Zuerst die eigene Datenlage ansehen
Bevor du weitere Anträge stellst, hole dir die Auskunft über die zu dir gespeicherten Daten. Nach Art. 15 DSGVO hast du gegenüber jeder Auskunftei ein Recht auf Auskunft, und eine Kopie der Daten ist unentgeltlich bereitzustellen. Veraltete, doppelte oder schlicht falsche Einträge kommen vor und lassen sich dort berichtigen oder löschen lassen. Achte außerdem darauf, ob eine Konditionsanfrage oder eine Kreditanfrage gestellt wurde: Nur die zweite wird bei Auskunfteien als Antrag vermerkt.
- ✓Auskunft nach Art. 15 DSGVO einholen
- ✓Falsche und veraltete Einträge korrigieren lassen
- ✓Konditionsanfrage statt Kreditanfrage stellen
- ✓Nicht in kurzer Folge mehrfach beantragen
Was am Antrag selbst geändert werden kann
Drei Stellschrauben wirken unmittelbar auf die Prüfung: ein niedrigerer Kreditbetrag, eine längere Laufzeit mit entsprechend niedrigerer Rate und das Ablösen einer bestehenden kleinen Verbindlichkeit, die monatlich mitgerechnet wird. Eine zweite kreditnehmende Person kann die Bewertung ebenfalls verändern — allerdings haftet sie dann in vollem Umfang mit. Das ist eine Entscheidung mit erheblichen Folgen für beide und keine Formalie, die man nebenbei mitunterschreibt.
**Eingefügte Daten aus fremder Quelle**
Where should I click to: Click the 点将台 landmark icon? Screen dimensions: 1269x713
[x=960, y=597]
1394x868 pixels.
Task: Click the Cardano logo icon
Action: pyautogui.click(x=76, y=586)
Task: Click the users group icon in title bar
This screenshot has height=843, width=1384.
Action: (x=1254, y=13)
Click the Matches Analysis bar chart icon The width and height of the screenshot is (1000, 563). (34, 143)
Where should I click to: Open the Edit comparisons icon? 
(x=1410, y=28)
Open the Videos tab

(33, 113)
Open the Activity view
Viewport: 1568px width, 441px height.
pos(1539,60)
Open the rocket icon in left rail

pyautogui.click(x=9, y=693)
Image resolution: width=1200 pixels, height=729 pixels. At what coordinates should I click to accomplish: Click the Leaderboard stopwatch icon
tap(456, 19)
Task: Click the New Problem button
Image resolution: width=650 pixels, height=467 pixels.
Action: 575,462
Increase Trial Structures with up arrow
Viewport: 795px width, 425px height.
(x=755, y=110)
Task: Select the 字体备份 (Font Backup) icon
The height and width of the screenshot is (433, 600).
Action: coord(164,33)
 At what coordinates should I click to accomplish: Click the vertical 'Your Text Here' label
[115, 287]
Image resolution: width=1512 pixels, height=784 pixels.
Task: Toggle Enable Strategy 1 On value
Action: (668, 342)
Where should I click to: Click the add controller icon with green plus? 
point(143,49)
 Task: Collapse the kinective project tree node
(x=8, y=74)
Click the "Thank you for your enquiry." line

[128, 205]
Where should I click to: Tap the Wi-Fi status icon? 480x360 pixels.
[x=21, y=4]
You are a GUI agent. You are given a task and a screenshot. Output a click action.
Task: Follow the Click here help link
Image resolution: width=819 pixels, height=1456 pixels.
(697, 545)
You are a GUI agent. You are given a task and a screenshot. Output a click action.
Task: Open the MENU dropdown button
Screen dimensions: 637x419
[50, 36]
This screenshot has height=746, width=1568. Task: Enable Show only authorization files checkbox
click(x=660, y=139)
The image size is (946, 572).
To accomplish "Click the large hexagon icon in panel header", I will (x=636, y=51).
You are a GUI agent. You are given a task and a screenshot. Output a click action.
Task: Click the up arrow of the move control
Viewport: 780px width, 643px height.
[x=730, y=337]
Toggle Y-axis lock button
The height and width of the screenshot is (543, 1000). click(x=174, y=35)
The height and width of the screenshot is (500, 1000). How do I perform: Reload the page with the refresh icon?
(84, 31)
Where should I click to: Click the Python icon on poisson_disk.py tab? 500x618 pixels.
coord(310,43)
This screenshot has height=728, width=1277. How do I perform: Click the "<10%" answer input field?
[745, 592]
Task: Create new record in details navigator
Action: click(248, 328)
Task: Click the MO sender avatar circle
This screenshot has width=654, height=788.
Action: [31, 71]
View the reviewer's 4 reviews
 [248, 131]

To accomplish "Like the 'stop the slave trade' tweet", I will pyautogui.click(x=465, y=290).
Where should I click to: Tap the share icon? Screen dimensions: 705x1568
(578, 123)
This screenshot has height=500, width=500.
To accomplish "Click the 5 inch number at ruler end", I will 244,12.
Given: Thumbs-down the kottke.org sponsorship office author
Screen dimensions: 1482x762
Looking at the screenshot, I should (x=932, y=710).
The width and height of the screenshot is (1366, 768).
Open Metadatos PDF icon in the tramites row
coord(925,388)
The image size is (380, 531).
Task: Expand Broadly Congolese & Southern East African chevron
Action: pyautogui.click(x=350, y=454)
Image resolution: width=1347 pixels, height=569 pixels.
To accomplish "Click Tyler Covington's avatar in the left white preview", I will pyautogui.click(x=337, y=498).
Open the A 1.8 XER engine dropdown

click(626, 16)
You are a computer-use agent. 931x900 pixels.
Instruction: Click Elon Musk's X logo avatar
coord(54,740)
Und wenn eine Zusage trotzdem falsch war
Der umgekehrte Fall ist ebenfalls geregelt. Verstößt ein Darlehensgeber gegen die Pflicht zur Kreditwürdigkeitsprüfung, ermäßigt sich nach § 505d Abs. 1 BGB der vereinbarte Sollzins auf einen im Gesetz näher bestimmten marktüblichen Zinssatz. Der Darlehensnehmer kann den Vertrag zudem jederzeit fristlos kündigen, und ein Anspruch auf Vorfälligkeitsentschädigung besteht dann nicht. Das zeigt, wie ernst das Gesetz die Prüfpflicht nimmt — und ist ein Grund mehr, eine Absage nicht als Bewertung deiner Person zu lesen. Wenn mehrere Verbindlichkeiten gleichzeitig drücken, ist die richtige nächste Adresse ohnehin keine weitere Anfrage, sondern eine kostenlose Schuldnerberatung.